▶ Tarefas a realizar:
1. Com base no texto sobre o caso julgado material, explique por que razão a condenação do Réu na 1.ª instância é qualificada como «uma mera decisão de preceito».
2. Prossiga o texto sobre o caso julgado material a partir da última frase apresentada.

### Texto de estudo ###

I- O caso julgado material consiste em a definição dada
à relação controvertida se impor a todos os tribunais quando lhes seja submetida a mesma relação, quer a título principal (repetição da causa em que foi proferida a decisão), quer a título prejudicial (acção destinada a fazer valer outro efeito dessa relação).
II- Embora na 1. instância fosse o Réu condenado no pedido, a verdade é que essa condenação, por se basear nas faltas do Réu e do seu patrono, foi uma mera decisão de preceito, que não conheceu do mérito da causa, que não apreciou a lide ou o conflito substancial suscitado entre as partes, pronunciando-se sobre o pedido, a causa de pedir e a oposição directa a essa matéria.

### Listagem fornecida ###

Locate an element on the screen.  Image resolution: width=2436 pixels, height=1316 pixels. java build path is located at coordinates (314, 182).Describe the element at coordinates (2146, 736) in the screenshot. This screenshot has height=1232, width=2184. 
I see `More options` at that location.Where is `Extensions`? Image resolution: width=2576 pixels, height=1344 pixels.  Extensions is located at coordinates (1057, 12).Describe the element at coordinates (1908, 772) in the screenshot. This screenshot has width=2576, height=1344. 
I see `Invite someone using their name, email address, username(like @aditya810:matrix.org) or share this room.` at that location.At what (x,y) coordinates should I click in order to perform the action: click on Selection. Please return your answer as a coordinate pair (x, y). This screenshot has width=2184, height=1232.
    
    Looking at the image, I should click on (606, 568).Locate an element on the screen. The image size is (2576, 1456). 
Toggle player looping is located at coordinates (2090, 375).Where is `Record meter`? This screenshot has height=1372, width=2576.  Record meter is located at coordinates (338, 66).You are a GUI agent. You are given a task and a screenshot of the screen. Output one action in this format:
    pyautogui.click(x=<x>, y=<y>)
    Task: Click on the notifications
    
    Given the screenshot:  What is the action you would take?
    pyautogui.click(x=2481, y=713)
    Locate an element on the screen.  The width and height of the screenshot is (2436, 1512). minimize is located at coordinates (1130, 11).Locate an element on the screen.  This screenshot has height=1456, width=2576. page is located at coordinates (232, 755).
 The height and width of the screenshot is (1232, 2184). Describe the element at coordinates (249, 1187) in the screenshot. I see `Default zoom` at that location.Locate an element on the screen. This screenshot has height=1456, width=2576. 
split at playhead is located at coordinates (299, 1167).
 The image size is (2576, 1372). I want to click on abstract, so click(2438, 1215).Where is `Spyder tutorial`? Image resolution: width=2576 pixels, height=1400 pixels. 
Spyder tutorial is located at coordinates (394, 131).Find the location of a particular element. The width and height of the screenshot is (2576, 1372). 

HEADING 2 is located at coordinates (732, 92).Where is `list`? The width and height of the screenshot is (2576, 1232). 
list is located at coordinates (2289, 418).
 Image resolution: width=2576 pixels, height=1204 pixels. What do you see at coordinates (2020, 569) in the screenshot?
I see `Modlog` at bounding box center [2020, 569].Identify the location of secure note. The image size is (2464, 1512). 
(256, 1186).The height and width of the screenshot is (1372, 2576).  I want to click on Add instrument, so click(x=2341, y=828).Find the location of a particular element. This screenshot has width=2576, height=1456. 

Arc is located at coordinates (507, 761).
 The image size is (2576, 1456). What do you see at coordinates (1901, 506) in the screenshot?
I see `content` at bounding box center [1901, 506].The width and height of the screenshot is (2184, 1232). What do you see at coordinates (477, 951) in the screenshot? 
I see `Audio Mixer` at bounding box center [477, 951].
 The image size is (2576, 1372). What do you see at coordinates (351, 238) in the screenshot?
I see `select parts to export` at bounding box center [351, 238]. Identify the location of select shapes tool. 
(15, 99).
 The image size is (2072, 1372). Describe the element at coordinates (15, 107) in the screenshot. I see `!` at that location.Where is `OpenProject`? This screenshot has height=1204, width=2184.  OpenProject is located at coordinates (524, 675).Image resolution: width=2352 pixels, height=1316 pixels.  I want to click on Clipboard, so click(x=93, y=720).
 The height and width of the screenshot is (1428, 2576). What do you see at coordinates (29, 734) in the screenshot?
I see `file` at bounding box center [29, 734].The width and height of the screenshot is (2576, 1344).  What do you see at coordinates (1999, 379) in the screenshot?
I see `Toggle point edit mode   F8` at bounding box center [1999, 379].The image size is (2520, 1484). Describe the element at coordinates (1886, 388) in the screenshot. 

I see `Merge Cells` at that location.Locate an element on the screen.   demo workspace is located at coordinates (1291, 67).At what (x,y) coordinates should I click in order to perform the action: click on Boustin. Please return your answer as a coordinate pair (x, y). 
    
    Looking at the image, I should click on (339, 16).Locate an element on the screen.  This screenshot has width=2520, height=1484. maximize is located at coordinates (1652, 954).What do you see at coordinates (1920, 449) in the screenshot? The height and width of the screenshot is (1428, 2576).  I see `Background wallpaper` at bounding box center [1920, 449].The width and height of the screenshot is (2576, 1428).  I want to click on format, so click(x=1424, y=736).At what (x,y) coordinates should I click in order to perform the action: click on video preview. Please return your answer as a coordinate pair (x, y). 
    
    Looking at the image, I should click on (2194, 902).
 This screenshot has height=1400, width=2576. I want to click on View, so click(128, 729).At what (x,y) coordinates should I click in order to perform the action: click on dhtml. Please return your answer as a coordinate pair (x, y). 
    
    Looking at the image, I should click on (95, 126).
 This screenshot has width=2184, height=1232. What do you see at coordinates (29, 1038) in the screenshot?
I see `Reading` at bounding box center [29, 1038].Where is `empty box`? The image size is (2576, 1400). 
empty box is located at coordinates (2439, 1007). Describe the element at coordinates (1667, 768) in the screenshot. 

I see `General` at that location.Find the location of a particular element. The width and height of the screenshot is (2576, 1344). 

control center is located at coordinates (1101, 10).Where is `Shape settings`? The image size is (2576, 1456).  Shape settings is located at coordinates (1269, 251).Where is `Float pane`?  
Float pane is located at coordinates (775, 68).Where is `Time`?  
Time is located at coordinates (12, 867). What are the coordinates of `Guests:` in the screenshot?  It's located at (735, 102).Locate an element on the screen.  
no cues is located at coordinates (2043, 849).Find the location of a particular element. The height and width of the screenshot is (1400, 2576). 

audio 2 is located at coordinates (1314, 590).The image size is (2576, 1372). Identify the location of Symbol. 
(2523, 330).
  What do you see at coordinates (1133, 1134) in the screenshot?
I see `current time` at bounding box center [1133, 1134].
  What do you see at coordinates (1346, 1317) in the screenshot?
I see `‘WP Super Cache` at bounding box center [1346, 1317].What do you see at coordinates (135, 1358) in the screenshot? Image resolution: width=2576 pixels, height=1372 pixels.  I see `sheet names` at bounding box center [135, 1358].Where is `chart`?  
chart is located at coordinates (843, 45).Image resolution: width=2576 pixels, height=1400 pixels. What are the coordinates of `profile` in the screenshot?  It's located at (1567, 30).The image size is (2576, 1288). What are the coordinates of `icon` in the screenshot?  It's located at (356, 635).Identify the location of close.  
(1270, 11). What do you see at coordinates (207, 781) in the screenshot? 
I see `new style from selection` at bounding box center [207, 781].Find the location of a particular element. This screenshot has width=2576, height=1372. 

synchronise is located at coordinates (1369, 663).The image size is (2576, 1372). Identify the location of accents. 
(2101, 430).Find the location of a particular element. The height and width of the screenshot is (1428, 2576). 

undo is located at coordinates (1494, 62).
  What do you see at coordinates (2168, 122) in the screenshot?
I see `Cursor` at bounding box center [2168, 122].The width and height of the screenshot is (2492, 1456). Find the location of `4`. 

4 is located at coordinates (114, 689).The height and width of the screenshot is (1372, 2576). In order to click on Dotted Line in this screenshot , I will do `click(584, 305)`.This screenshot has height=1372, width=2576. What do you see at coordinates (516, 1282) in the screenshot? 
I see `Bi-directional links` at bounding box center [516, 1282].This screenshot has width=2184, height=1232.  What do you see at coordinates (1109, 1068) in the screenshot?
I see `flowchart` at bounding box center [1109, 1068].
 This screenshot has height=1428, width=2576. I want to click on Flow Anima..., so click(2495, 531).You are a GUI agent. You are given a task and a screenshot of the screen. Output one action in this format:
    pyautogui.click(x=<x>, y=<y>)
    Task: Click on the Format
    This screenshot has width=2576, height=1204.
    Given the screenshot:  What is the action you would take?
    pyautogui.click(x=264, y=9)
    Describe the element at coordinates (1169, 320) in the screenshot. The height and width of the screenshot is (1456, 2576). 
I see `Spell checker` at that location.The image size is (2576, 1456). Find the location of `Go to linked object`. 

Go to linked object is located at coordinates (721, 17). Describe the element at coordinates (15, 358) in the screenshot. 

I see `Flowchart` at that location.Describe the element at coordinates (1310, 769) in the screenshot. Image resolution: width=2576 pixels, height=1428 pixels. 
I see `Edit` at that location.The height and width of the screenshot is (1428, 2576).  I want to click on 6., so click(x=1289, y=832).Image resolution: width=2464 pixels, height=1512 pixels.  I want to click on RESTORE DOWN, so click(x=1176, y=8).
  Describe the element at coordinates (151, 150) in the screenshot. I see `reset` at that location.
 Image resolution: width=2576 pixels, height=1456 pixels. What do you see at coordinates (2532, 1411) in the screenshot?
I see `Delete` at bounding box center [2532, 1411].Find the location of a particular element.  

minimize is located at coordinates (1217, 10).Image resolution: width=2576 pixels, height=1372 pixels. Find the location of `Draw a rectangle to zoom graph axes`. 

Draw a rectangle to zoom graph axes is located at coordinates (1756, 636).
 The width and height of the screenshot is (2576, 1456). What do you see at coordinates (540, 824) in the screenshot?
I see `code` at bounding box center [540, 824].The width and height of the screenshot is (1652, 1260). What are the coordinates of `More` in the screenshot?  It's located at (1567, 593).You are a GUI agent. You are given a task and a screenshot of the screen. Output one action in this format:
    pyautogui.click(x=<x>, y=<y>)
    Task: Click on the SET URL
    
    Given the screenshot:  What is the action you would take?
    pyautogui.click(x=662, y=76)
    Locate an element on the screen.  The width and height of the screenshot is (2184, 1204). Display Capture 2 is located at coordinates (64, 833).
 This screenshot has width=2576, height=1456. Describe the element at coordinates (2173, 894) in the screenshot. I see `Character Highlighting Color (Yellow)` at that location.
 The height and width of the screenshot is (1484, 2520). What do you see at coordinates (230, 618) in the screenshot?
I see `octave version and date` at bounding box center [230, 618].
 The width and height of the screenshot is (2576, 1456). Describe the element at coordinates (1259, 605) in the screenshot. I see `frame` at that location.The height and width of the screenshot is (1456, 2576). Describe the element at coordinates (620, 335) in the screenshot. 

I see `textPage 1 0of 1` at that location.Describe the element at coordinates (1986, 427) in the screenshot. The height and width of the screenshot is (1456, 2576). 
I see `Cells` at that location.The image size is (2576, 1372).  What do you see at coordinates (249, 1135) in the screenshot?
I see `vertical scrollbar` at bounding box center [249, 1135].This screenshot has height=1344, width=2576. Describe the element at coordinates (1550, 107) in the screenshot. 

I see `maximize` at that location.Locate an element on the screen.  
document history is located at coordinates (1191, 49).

###

▶ Resultados por ordem:
1. A condenação baseou-se nas faltas do Réu e do seu patrono. Por isso, não conheceu do mérito da causa nem apreciou o conflito substancial suscitado entre as partes, ou seja, não se pronunciou sobre o pedido, a causa de pedir e a oposição directa a essa matéria.

2.
III- Assim, aquela decisão condenatória não apreciou a matéria da prescrição pelo que não pode quanto a ela afirmar-se que se firmou caso julgado.
IV- No processo de trabalho o Supremo Tribunal de Justiça não pode conhecer de nulidade do acórdão se a respectiva arguição não foi feita no requerimento de interposição do recurso.
V- Para a existência de má fé torna-se necessário que a parte haja actuado com intenção maliciosa e não apenas com leviandade ou imprudência, só existindo má fé quando a lide seja dolosa e não simplesmente temerária.